2. Beschreibung der Musik/ Bandgeschichte

Aus Jam Sessions in Schulbunkern und freigeräumten Kellern entstand die Idee, aus der bald darauf eine Band werden sollte. Bestehend aus fünf unkonventionellen Köpfen und deren Gedanken über Musik und allem drüber hinaus, setzten IDENTIKIT seit Anfang 2014 Schritt um Schritt in die Tiroler Szene. Identikit ist eine Gratwanderung. Ein Sound in der Schwebe, zwischen elektronisch und akustisch, komponiert und improvisiert, markant und doch undefiniert. Atmosphärisch präsentiert sich ein kalter, von effektgeladener E-Gitarre und Synthesizern geführter Glitch Rock. Über allem steht eine charakteristische Stimme mit englischen, introvertierten Texten.

3. Musik

www.soundcloud.com/identikitmusic  

4. Kontakt

identikitband@gmail.com

Leadsänger Dorian Windegger im Interview!

4 Jungs

Identikit sind eine Band aus dem Tiroler Oberland, genauer gesagt aus dem Raum Telfs, welche seit 2014 besteht.

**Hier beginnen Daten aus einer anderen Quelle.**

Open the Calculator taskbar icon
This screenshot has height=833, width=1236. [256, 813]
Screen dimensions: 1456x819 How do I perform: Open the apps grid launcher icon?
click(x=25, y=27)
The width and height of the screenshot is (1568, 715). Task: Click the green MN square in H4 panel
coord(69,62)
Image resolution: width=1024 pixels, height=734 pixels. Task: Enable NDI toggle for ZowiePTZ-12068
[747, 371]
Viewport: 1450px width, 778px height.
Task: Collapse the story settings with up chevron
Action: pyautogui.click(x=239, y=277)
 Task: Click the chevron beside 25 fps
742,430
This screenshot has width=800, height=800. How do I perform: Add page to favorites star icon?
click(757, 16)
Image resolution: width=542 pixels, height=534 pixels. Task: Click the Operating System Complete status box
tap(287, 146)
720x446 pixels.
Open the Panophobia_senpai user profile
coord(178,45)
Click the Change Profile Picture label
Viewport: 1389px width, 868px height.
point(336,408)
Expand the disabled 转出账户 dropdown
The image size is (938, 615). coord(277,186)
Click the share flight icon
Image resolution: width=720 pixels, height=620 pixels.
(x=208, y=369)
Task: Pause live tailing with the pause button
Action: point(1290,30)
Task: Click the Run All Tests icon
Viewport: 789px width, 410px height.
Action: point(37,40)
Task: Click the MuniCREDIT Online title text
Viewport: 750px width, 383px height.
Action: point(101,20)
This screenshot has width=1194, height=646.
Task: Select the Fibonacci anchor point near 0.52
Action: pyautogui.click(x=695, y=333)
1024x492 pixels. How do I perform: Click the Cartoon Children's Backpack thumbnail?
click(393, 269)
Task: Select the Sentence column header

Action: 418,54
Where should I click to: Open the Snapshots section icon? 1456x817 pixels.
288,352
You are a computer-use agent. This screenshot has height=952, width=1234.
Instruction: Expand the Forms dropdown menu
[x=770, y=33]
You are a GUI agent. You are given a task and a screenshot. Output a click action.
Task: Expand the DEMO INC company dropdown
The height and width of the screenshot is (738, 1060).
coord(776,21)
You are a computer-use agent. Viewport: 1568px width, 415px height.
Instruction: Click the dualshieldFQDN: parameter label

Dorian, Phil, Benni und Ilja machen momentan die Tiroler Musikszene unsicher und sorgen für den ein oder anderen erstaunten Blick bei ihren Liveauftritten. MEI Sound traf Sänger und Keyboarder Dorian Windegger zum entspannten Plausch, um mehr über das was, warum und wieso der Identikit zu erfahren.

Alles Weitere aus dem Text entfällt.